• **Task**: Continue the #AHAGate introduction below from its last sentence, keeping its voice and subject.
** start of Excerpt to read **
#AHAGate: In Retrospect

NB: This is an introduction to a forthcoming collection of posts, articles and commentary on the AHA’s statement about ETDs, to be published by the folks behind Open History. I also wrote a letter to the AHA last year, when they issued a statement on open access and scholarly publishing. 

On July 22nd, a Monday, the American Historical Association (AHA) posted a short statement on their blog about early career historians’ dissertations being available to read online. As of Sunday, August 4th, that post has 121 comments, numerous response blog posts from faculty, graduate students and more, a Twitter hashtag (#AHAGate), and an article in the New York Times. The professional association, in the crux of the statement, calls for universities to adopt policies that allow PhD history students to embargo their dissertation research for up to six years, in which time they would be able to revise the manuscript and hopefully produce a scholarly book. This statement comes at a time when many academics, including professional associations, are working toward a more open scholarly culture, sharing research broadly and openly on the internet. The AHA, in their embargo recommendation and in a similar statement released last year, are essentially opposed to such movements, arguing that “open access” is not a feasible research strategy for a discipline like history that relies so heavily on books and academic monographs. This collection is meant to serve as a snapshot of the issues at hand; Is open access a possible/probable future of scholarly publishing? What role does the dissertation play in this space? How much control should scholars exercise over their research, especially at public universities? Which pieces of the current system of scholarly production are essential, and which need to adapt? The essays included herein are framed by the AHA’s statement on dissertation embargoes, but hint at these greater topics of the role of the academy in a globally, technologically-connected world.
** end of Excerpt to read **
** start of Data records **
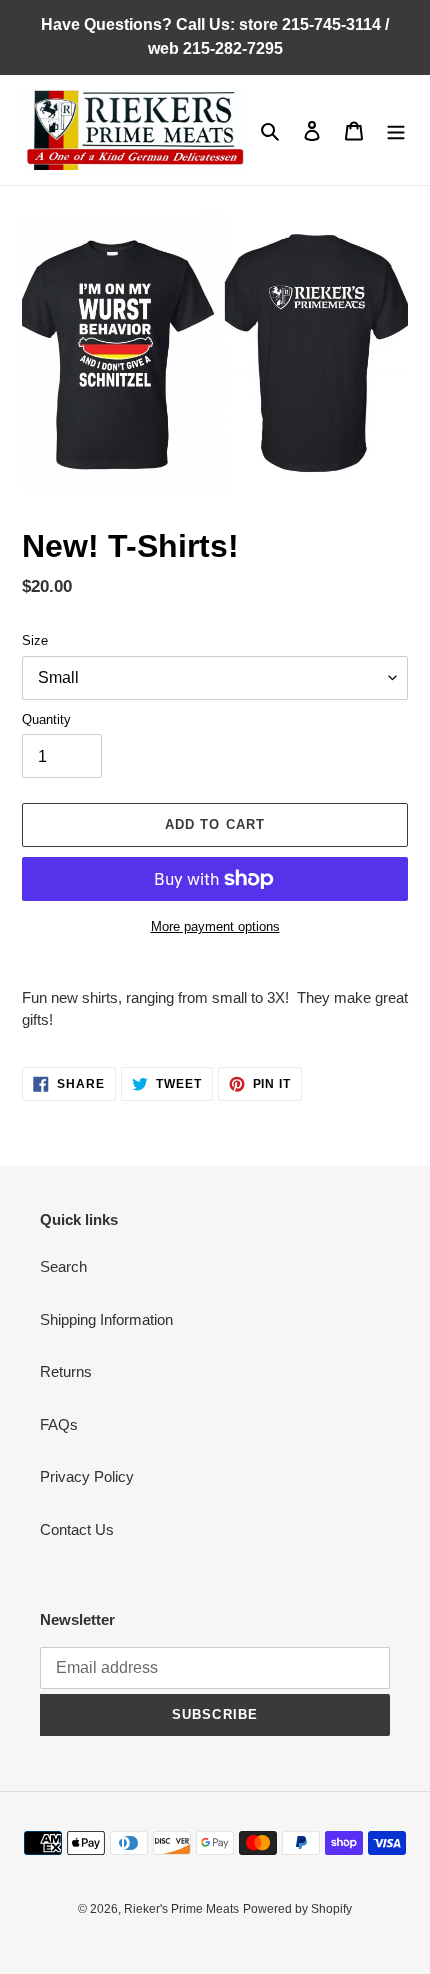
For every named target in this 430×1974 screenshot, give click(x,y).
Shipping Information (106, 1319)
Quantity (46, 719)
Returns (66, 1371)
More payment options (215, 926)
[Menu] (396, 130)
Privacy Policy (87, 1476)
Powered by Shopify (297, 1909)
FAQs (59, 1424)
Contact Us (77, 1529)
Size (35, 640)
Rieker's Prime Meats (181, 1909)
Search (63, 1266)
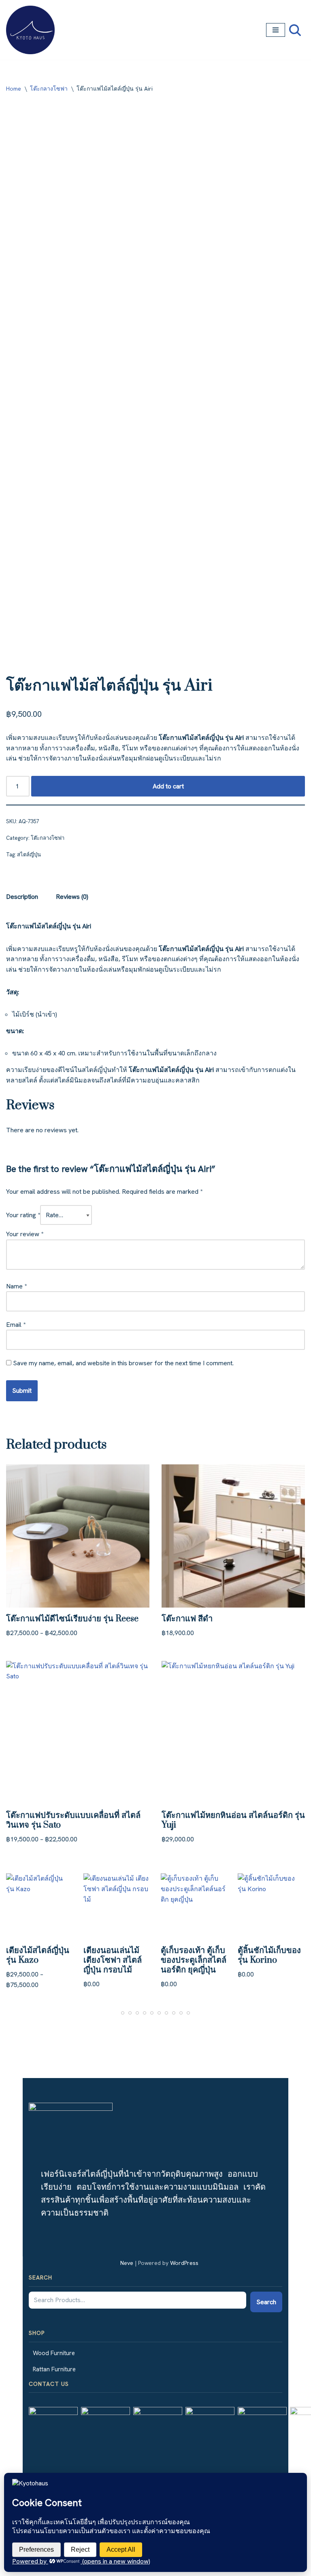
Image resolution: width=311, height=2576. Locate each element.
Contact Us (49, 2383)
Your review (24, 1234)
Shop (37, 2333)
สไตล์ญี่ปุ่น (29, 854)
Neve (126, 2263)
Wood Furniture (54, 2353)
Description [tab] (22, 896)
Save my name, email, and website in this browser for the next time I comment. (123, 1363)
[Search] (295, 30)
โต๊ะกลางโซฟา (49, 88)
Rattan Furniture (54, 2369)
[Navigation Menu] (275, 30)
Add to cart (168, 786)
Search (40, 2277)
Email (16, 1324)
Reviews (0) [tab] (72, 896)
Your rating (23, 1215)
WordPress (184, 2263)
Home (13, 88)
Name (16, 1286)
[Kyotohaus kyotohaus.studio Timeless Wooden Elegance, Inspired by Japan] (30, 30)
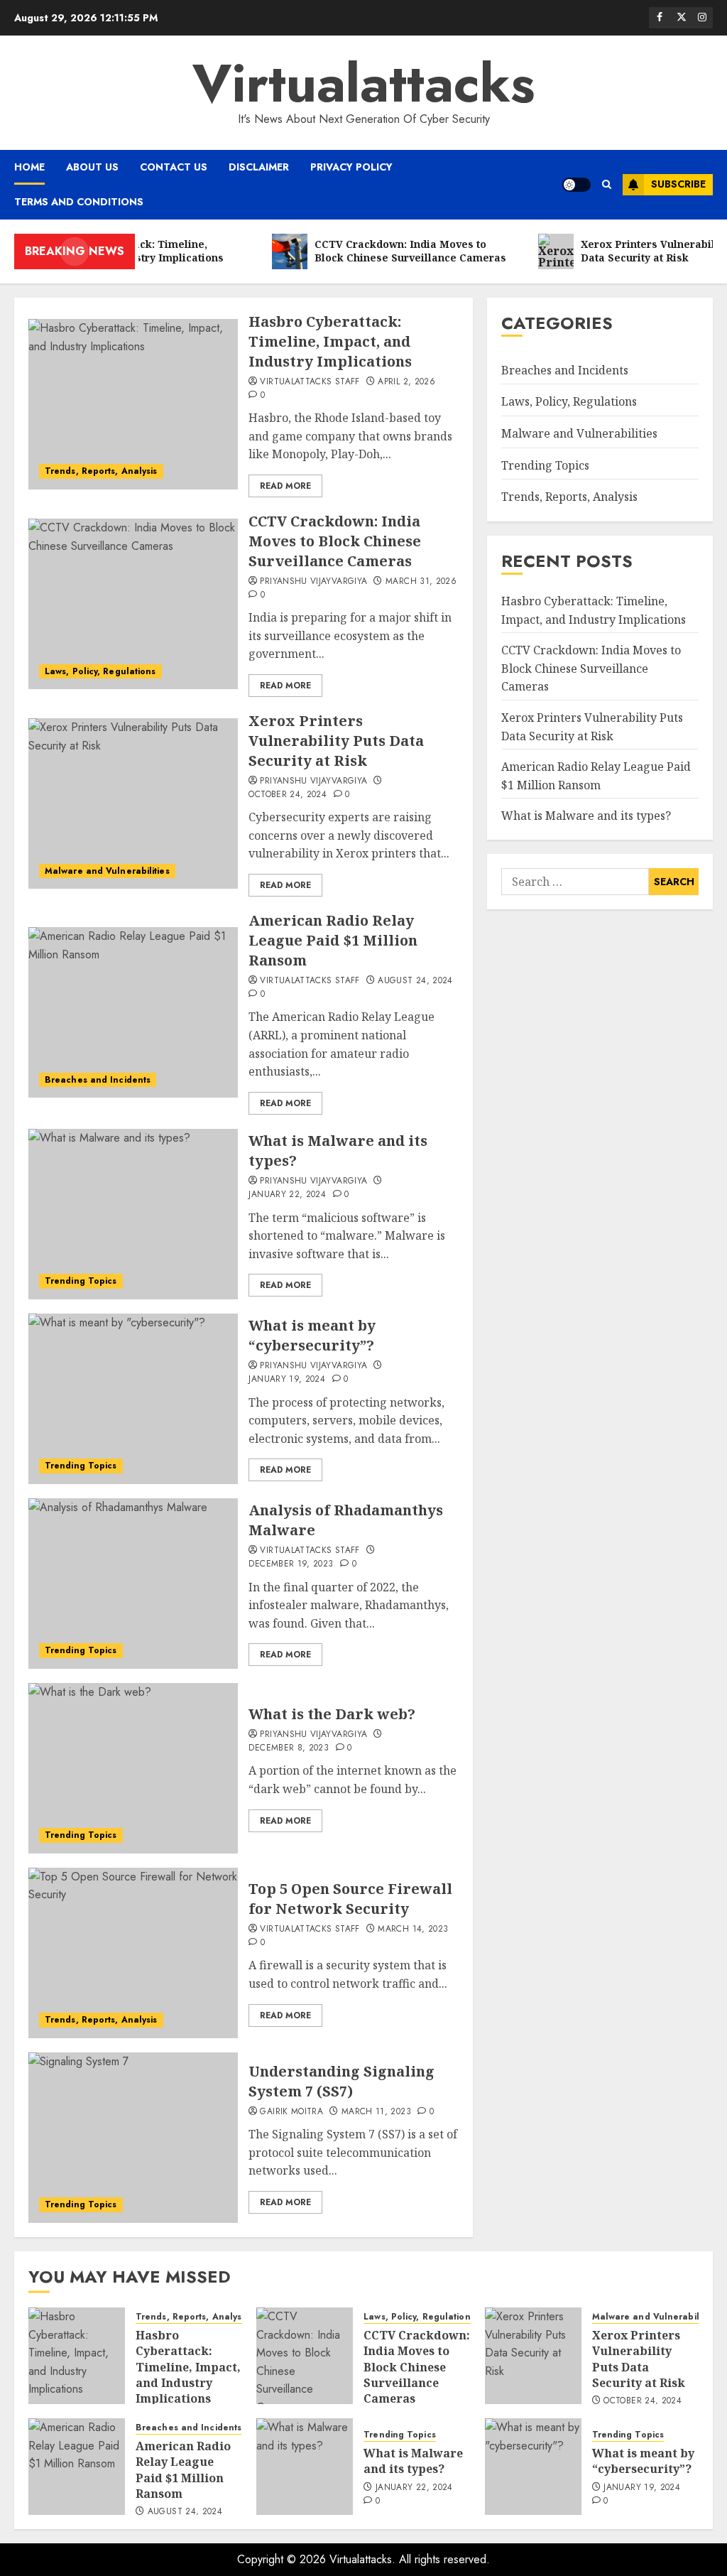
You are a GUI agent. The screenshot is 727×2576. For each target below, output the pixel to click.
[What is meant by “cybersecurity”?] (133, 1399)
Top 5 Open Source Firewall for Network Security (350, 1898)
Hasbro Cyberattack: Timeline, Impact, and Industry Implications (330, 341)
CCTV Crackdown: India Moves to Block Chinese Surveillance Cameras (334, 541)
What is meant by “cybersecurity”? (312, 1335)
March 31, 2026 (421, 582)
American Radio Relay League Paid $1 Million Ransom (332, 940)
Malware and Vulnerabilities (107, 871)
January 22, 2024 (287, 1195)
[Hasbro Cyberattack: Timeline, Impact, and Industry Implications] (133, 404)
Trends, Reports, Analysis (101, 471)
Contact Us (173, 167)
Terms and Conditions (78, 202)
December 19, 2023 (290, 1564)
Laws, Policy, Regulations (100, 671)
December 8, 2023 (288, 1748)
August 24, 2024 (415, 981)
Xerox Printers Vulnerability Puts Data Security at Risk (336, 740)
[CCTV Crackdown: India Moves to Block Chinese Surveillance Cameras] (133, 604)
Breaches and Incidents (98, 1079)
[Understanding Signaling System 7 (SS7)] (133, 2137)
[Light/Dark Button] (576, 185)
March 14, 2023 (413, 1929)
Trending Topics (81, 1281)
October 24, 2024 (287, 795)
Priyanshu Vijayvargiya (313, 582)
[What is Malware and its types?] (133, 1214)
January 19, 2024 (286, 1379)
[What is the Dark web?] (133, 1768)
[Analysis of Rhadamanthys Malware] (133, 1583)
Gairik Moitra (291, 2112)
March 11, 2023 (376, 2112)
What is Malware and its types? (586, 815)
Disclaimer (259, 167)
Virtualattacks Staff (309, 382)
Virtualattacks (363, 83)
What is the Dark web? (331, 1713)
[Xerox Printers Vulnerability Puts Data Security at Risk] (133, 803)
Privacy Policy (351, 167)
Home (29, 167)
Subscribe (678, 184)
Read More (285, 486)
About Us (92, 167)
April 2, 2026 (406, 382)
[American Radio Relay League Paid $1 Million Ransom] (133, 1012)
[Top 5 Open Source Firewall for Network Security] (133, 1953)
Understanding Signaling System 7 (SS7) (341, 2081)
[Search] (607, 184)
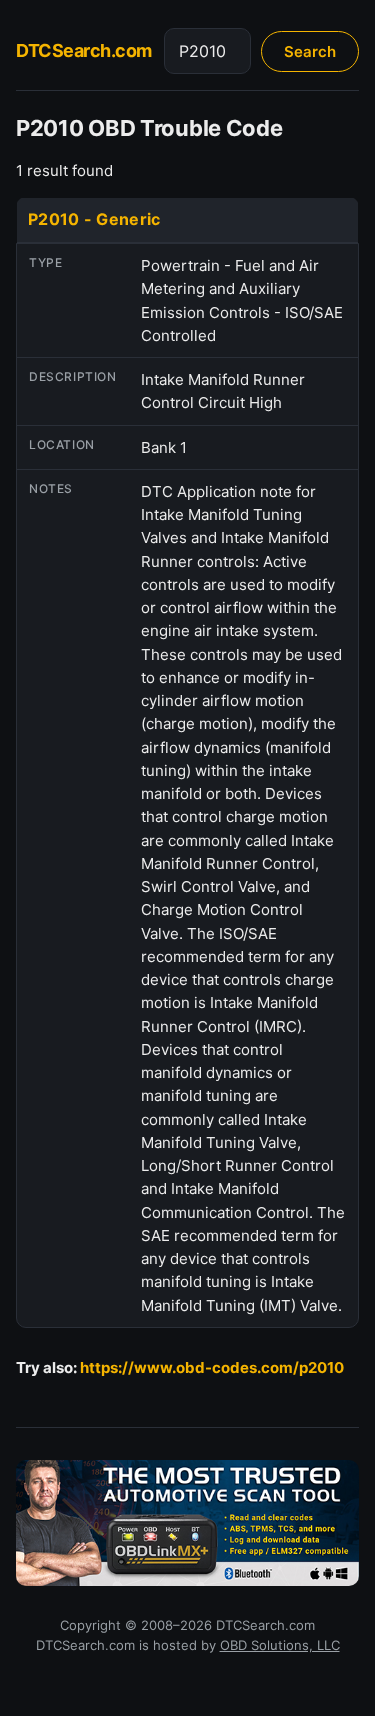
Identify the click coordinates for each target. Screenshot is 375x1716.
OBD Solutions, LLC (280, 1645)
** end of Data records **
• **Written response**:
The American Historical Association is right. The premise of their PRECHD (Policies Regarding the Embargoes of Completed History Dissertations) statement is sound; we must allow, nay, insist, that emerging scholars have control their scholarly products. Many of the graduate student responses follow this line of thought, including especially Adam Crymbal’s impassioned Students Should be Empowered, Not Bullied into Open Access. Developing sensibilities about how scholarship exists in a digital culture is foundational to the future of the academy. And kudos to AHA for stepping so boldly into the empty space and declaring loudly that they are invested in the system and haven’t forgotten those coming up after them. If newly minted PhD’s were released onto the job market with a firm grasp on the intricacies (and commercial interests) of scholarly publishing, we’d start to see the shifts that will ensure relevance of the scholarly venture to an interconnected world.

The publishing world is of two minds in terms of the scholar’s control over scholarship. Rick Anderson, a librarian, writing on the Society for Scholarly Publishing’s blog The Scholarly Kitchen, equates digital dissemination with a loss of control. He writes,

“The current information environment, one in which the vast majority of scholarly documents are born digital and can be distributed instantly and infinitely as soon as they are uploaded to the network, creates tremendous benefits and opportunities for scholarship, as well as challenges—one of them being that authors have far less control over their published work than they once did.”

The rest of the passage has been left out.